Future Missions & Tech

Astrobotic’s Future Missions and Technology (FM&T) team is working to create the space robotics technologies of tomorrow. From surface and subsurface robotics platforms, to precision landing and hazard detection systems, their innovations are pushing the boundaries of what’s possible in space. Some of the most important 

Terrain Relative Navigation And Hazard Detection: Visual terrain relative navigation (TRN) and LiDAR-based hazard detection ensure precise and safe planetary landings on future trips to the Moon, Mars, and beyond. Astrobotic was the first commercial company to use TRN and hazard detection to guide suborbital launch vehicles to a safe landing site. Today, the team is constantly working to minimize its size, weight, power, and cost. The TRN system won a NASA Tipping Point contract and will fly to the Moon aboard Astrobotic’s Peregrine lander in 2021. In 2023, both the TRN and hazard detection systems will be implemented in NASA’s VIPER rover landing at the south pole of the Moon aboard Astrobotic’s Griffin lander.

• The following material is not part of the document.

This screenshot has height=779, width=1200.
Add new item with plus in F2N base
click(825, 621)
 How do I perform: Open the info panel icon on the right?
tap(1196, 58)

(Original Image from Astrobotic.com)

In-Space Visual Navigation Hardware and Software: Astrobotic has also innovated mission critical technologies that will be crucial to our exploration of other celestial bodies. UltraNav is a smart camera that is used for these next-generation space missions. It’s compact size, low weight and power system includes an integrated hardware suite that has accelerated algorithms that support a variety of in-space applications like docking, automated rover navigation and precision planetary landings. It can facilitate capabilities like TRN, mapping and 3D reconstruction and object recognition. The team at Astrobotic also ensured that the UltraNav system could either be packaged as a solo sensor or part of a larger navigation system which can be customized with mission-specific programming and used with a wide range of spacecraft including human landers and satellites.

(Original Image from Astrobotic.com)

Mission Planning Software: The team at Astrobotic has also developed software for developing rover missions. Their software provides a graph-based user interface for space engineers and scientists to interact and explore different landing scenarios at various landing sites. They can also test out mission durations and safety margins with the application. The software also implements thorough and efficient route-planning optimization algorithms that consider risk specifications, time-varying conditions, rover capabilities (re: energy requirements), and science objectives. But the technology is resourceful for practical uses on Earth, too. Strategically, the software can also be applied to spatiotemporal planning goals in fields such as agriculture, mining and aerial surveying of the Earth. 

(Original Image from Astrobotic.com)

Always ahead of the innovation curve, Astrobotic is building a full-scale portfolio of technologies that will help us reach even deeper into space. As we use these innovations for increasingly practical applications in space exploration, they have the promise of helping us envision a future where tens of thousands of humans are actively present beyond Earth.